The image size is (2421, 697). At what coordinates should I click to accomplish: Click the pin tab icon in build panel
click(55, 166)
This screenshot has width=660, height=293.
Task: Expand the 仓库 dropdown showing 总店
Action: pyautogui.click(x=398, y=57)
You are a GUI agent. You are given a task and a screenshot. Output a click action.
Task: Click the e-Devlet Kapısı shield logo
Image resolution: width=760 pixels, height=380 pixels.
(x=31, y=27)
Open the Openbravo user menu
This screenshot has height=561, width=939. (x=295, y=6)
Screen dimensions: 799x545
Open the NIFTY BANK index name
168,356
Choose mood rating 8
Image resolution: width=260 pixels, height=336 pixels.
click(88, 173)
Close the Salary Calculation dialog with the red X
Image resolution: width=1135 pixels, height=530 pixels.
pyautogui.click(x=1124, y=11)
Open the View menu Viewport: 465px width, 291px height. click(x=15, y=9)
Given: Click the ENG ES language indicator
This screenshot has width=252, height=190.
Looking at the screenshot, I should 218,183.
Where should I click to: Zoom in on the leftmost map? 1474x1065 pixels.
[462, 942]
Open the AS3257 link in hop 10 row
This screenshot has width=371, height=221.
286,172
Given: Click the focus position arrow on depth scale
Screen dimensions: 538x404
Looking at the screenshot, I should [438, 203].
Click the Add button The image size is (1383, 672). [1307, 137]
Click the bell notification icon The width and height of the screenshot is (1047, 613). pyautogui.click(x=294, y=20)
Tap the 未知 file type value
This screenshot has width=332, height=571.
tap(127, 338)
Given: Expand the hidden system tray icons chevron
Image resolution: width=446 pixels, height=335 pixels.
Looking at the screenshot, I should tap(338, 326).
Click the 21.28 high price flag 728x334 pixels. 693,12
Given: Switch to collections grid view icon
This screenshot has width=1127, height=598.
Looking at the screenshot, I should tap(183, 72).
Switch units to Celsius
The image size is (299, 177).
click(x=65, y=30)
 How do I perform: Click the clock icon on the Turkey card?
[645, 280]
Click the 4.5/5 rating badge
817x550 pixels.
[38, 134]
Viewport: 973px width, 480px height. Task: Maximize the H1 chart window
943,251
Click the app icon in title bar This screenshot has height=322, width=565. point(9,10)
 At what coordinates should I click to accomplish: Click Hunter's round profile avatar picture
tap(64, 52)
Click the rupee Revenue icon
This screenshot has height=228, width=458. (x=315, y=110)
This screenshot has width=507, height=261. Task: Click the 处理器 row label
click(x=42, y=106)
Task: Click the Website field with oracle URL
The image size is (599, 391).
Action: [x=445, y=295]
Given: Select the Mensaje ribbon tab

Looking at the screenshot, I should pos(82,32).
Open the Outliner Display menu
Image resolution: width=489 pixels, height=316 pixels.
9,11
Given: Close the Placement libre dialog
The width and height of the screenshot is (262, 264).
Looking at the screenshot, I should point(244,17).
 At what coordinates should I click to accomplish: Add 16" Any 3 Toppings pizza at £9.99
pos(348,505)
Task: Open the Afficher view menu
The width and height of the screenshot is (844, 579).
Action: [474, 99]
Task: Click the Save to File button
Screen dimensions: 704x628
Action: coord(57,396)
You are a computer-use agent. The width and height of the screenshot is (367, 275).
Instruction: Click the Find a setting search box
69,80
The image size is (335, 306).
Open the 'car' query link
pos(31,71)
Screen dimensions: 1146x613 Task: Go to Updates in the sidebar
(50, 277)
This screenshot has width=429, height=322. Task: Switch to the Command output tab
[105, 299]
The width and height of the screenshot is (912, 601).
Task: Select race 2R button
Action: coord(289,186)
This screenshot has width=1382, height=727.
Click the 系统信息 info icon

* * *

What you should do is return the records above exactly, leaving nothing out.

SOLUTION TO THE PROBLEM:
The image size is (2421, 697). At what coordinates should I click to accomplish: Click the pin tab icon in build panel
click(55, 166)
This screenshot has width=660, height=293.
Task: Expand the 仓库 dropdown showing 总店
Action: pyautogui.click(x=398, y=57)
You are a GUI agent. You are given a task and a screenshot. Output a click action.
Task: Click the e-Devlet Kapısı shield logo
Image resolution: width=760 pixels, height=380 pixels.
(x=31, y=27)
Open the Openbravo user menu
This screenshot has height=561, width=939. (x=295, y=6)
Screen dimensions: 799x545
Open the NIFTY BANK index name
168,356
Choose mood rating 8
Image resolution: width=260 pixels, height=336 pixels.
click(88, 173)
Close the Salary Calculation dialog with the red X
Image resolution: width=1135 pixels, height=530 pixels.
pyautogui.click(x=1124, y=11)
Open the View menu Viewport: 465px width, 291px height. click(x=15, y=9)
Given: Click the ENG ES language indicator
This screenshot has width=252, height=190.
Looking at the screenshot, I should 218,183.
Where should I click to: Zoom in on the leftmost map? 1474x1065 pixels.
[462, 942]
Open the AS3257 link in hop 10 row
This screenshot has width=371, height=221.
286,172
Given: Click the focus position arrow on depth scale
Screen dimensions: 538x404
Looking at the screenshot, I should [438, 203].
Click the Add button The image size is (1383, 672). [1307, 137]
Click the bell notification icon The width and height of the screenshot is (1047, 613). pyautogui.click(x=294, y=20)
Tap the 未知 file type value
This screenshot has width=332, height=571.
tap(127, 338)
Given: Expand the hidden system tray icons chevron
Image resolution: width=446 pixels, height=335 pixels.
Looking at the screenshot, I should tap(338, 326).
Click the 21.28 high price flag 728x334 pixels. 693,12
Given: Switch to collections grid view icon
This screenshot has width=1127, height=598.
Looking at the screenshot, I should tap(183, 72).
Switch units to Celsius
The image size is (299, 177).
click(x=65, y=30)
 How do I perform: Click the clock icon on the Turkey card?
[645, 280]
Click the 4.5/5 rating badge
817x550 pixels.
[38, 134]
Viewport: 973px width, 480px height. Task: Maximize the H1 chart window
943,251
Click the app icon in title bar This screenshot has height=322, width=565. point(9,10)
 At what coordinates should I click to accomplish: Click Hunter's round profile avatar picture
tap(64, 52)
Click the rupee Revenue icon
This screenshot has height=228, width=458. (x=315, y=110)
This screenshot has width=507, height=261. Task: Click the 处理器 row label
click(x=42, y=106)
Task: Click the Website field with oracle URL
The image size is (599, 391).
Action: [x=445, y=295]
Given: Select the Mensaje ribbon tab

Looking at the screenshot, I should pos(82,32).
Open the Outliner Display menu
Image resolution: width=489 pixels, height=316 pixels.
9,11
Given: Close the Placement libre dialog
The width and height of the screenshot is (262, 264).
Looking at the screenshot, I should point(244,17).
 At what coordinates should I click to accomplish: Add 16" Any 3 Toppings pizza at £9.99
pos(348,505)
Task: Open the Afficher view menu
The width and height of the screenshot is (844, 579).
Action: [474, 99]
Task: Click the Save to File button
Screen dimensions: 704x628
Action: coord(57,396)
You are a computer-use agent. The width and height of the screenshot is (367, 275).
Instruction: Click the Find a setting search box
69,80
The image size is (335, 306).
Open the 'car' query link
pos(31,71)
Screen dimensions: 1146x613 Task: Go to Updates in the sidebar
(50, 277)
This screenshot has width=429, height=322. Task: Switch to the Command output tab
[105, 299]
The width and height of the screenshot is (912, 601).
Task: Select race 2R button
Action: coord(289,186)
This screenshot has width=1382, height=727.
Click the 系统信息 info icon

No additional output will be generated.